Exercise brief:
From the records, return each line that has the word "computer" in it.

>>

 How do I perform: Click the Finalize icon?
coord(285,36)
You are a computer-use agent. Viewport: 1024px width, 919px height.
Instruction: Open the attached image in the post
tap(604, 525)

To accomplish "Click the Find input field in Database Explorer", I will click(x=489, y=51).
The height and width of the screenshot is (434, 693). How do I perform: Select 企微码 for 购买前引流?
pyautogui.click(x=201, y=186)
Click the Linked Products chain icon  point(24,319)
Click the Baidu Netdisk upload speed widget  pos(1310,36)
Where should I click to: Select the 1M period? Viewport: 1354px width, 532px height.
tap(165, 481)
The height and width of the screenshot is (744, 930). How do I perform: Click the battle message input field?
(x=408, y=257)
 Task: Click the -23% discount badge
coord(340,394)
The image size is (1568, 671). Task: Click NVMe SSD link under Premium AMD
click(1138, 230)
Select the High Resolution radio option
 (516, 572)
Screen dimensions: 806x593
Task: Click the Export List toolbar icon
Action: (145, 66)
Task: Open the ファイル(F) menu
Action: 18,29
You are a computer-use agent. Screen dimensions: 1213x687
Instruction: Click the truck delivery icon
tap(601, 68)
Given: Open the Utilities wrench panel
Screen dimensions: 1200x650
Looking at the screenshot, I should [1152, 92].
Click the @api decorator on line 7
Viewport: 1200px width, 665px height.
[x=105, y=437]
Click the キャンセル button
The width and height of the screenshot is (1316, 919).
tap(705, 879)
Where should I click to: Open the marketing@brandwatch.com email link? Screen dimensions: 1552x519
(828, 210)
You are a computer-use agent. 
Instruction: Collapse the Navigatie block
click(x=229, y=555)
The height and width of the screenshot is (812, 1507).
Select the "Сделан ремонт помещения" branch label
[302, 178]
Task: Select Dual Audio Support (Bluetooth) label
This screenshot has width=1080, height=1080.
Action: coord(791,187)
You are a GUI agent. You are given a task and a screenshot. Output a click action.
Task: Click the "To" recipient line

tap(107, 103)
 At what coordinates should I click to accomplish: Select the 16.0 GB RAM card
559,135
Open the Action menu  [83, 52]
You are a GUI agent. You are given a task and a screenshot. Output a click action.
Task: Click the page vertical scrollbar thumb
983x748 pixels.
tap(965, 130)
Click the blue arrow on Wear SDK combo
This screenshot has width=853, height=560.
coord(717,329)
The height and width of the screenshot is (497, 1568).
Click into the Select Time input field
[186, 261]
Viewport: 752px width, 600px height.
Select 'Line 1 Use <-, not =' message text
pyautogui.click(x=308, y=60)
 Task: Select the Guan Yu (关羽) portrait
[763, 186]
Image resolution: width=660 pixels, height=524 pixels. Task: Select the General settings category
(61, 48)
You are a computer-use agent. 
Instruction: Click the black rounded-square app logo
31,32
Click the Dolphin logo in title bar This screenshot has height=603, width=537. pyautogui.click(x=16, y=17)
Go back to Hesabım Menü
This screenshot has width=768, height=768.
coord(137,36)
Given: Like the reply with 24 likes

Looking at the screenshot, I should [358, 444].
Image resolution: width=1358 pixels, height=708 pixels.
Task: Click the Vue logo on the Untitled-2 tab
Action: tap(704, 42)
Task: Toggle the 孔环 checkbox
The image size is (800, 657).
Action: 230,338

<<

Result:
You are a computer-use agent. Viewport: 1024px width, 919px height.
You are a computer-use agent. Screen dimensions: 1213x687
You are a computer-use agent. 
You are a computer-use agent. 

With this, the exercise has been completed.